Мы проехали через Верхний Вестсайд, чтобы забрать по пути Лагерфельд, и на углу Девяносто шестой улицы и Вестэнд-авеню Генри показал на один из домов.
– У меня был друг, – сказал он, – который жил здесь. Когда он переехал в квартиру, там остались хлысты, забытые прошлым владельцем, и благодарственные записки от Джона Гилгуда с похвалами еде.
– Странно, – сказал я.
– Вот именно.
Дом Лагерфельд находился на Сотой улице, между Вестэндом и Бродвеем. Она ждала нас в вестибюле. Хромая, она двинулась к машине – сказала, что у нее опухло колено, – и я открыл перед нею дверь. Она уселась на переднее сиденье.
У нее с собой была трость, и на ней были характерные очки с толстыми стеклами, а также громадное черное платье с белым воротником. Может быть, она и похудела немного, но все равно оставалась очень тучной, может быть, тянула на две сотни фунтов или даже больше. Я ехал позади и смотрел на их аккуратные прически: на покрытые тушью зачесанные назад густые волосы Генри и на клубнично-белокурые локоны Брунгильды Лагерфельд. Я думал о них как о своего рода современных Керуаке и Кэссэди, отправившихся на поиски бесплатных обедов, выпивки и веселья.
Мы проскочили Бродвей, широкий желтый капот «эльдорадо» расчищал нам путь. Лагерфельд упомянула о благотворительном вечере в честь Иоанна Богослова, на котором она была, и Генри принялся жаловаться на нового священника в его церкви.
– Он англичанин, – сказал Генри. – Выглядит мучеником. В конце своей последней проповеди он сказал: «Почему вы не уходите с улыбкой? Баптисты улыбаются. А что такого могут предложить баптисты, чего не можем предложить мы?
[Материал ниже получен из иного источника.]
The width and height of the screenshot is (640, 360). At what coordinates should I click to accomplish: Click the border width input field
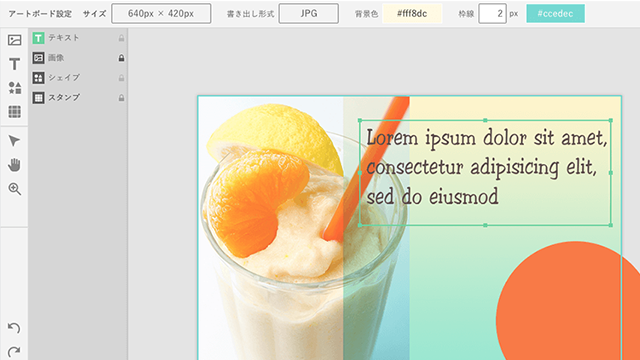(493, 13)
Так что улыбайтесь». Я подумал, что у него очень плохой вкус. Церковь обычно принимает человека, когда он виновен и грешен. Теперь они пытаются все обелить. Главное – агония и экстаз, а не дерьмо с сияющими улыбками. Мы не являемся спасенными просто потому, что ходим в церковь. Мы должны трудиться над своими душами.
Лагерфельд не понравилось, что Генри принялся проповедовать, и она прервала его:
– Когда Отто Беллман женится на Вирджинии?
Она, без сомнения, знала, что это больная тема для Генри.
– Я ничего такого не слышал, – ответил он. – Она что, вцепилась в него? Ему следует дать хорошего пинка под зад, чтобы вылетел из страны.
– А у меня новая немецкая квартирантка, – переменила тему Лагерфельд. – Учится в Колумбийском университете. Очень милая.
– Большинство немецкоговорящих таковы, – сказал Генри. – Кроме тех моментов, когда они начинают войны или занимают мою свободную спальню.
Я, словно ребенок, с заднего сиденья встрял в разговор взрослых. Я припомнил свою встречу с Беллманом, когда он приходил за почтой, и изобразил его – с наилучшим немецко-швейцарским акцентом, на какой был способен:
– Генри большой оригинал. И Лагерфельд оригиналка. Она его коллега. Они пробираются на вечеринки, куда их не приглашали. Очень оригинально.
Генри хихикнул, а Лагерфельд рассмеялась от всей души.
– До чего ж хорош! – восхитилась Лагерфельд. – Не отличишь от коварного швейцарца.
– Генри пробирается в оперу, и ему недостаточно просто места, он хочет самое дорогое место, – продолжал я, изо всех сил копируя Беллмана. Мне нравилось развлекать взрослых.
– У тебя есть слух, – сказала Лагерфельд, все еще смеясь.
– Да, он очень хорошо подражает и запоминает, что говорят другие, – поддержал ее Генри. На этот раз он действительно меня хвалил, и я ловил каждое его слово. Мы были как смеющаяся, счастливая семья, какой была семья Лагерфельд много лет назад.
Мы припарковались рядом с Национальным клубом искусств, который был на Грамерси-Парк-Саут. Клуб находился в красивом старом кирпичном здании, а наша вечеринка проходила на первом этаже в двухкомнатной галерее. Предметом выставки были рисунки чернилами: пейзажи, а также маловразумительные городские улочки, похожие на итальянские. Что-то вроде гравюр, страшно унылых.